Begin

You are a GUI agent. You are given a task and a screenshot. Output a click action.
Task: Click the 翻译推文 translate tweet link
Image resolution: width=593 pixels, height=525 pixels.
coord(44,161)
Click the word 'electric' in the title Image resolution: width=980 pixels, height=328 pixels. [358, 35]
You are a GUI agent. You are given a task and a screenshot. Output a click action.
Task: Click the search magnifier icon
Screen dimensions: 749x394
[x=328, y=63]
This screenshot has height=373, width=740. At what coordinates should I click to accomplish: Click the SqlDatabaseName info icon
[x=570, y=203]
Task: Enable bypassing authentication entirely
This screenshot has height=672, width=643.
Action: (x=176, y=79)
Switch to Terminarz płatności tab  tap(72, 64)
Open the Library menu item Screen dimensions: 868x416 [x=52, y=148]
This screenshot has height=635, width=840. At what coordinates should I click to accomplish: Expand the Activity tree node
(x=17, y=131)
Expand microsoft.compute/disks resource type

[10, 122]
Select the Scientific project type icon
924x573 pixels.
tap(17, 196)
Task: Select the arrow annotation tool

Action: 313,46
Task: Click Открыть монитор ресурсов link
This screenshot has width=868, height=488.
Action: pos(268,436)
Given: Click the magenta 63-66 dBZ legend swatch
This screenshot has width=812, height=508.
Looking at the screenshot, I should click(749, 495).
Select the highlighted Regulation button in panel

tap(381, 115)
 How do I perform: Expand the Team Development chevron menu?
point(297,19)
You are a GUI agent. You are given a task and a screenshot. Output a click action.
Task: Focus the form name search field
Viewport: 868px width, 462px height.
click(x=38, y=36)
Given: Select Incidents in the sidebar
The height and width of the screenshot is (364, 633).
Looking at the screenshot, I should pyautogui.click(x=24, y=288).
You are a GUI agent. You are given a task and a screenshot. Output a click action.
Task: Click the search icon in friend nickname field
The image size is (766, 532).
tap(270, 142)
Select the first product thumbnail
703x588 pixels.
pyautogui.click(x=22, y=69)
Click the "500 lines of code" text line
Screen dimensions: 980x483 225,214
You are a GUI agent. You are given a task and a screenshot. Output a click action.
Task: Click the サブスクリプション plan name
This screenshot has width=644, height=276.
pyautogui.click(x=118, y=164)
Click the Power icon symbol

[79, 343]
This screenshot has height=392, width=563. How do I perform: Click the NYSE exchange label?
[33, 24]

End

Copy the records above word for word, starting at their first line and continuing up to and including the line that contains "Switch to Terminarz".

You are a GUI agent. You are given a task and a screenshot. Output a click action.
Task: Click the 翻译推文 translate tweet link
Image resolution: width=593 pixels, height=525 pixels.
coord(44,161)
Click the word 'electric' in the title Image resolution: width=980 pixels, height=328 pixels. [358, 35]
You are a GUI agent. You are given a task and a screenshot. Output a click action.
Task: Click the search magnifier icon
Screen dimensions: 749x394
[x=328, y=63]
This screenshot has height=373, width=740. At what coordinates should I click to accomplish: Click the SqlDatabaseName info icon
[x=570, y=203]
Task: Enable bypassing authentication entirely
This screenshot has height=672, width=643.
Action: (x=176, y=79)
Switch to Terminarz płatności tab  tap(72, 64)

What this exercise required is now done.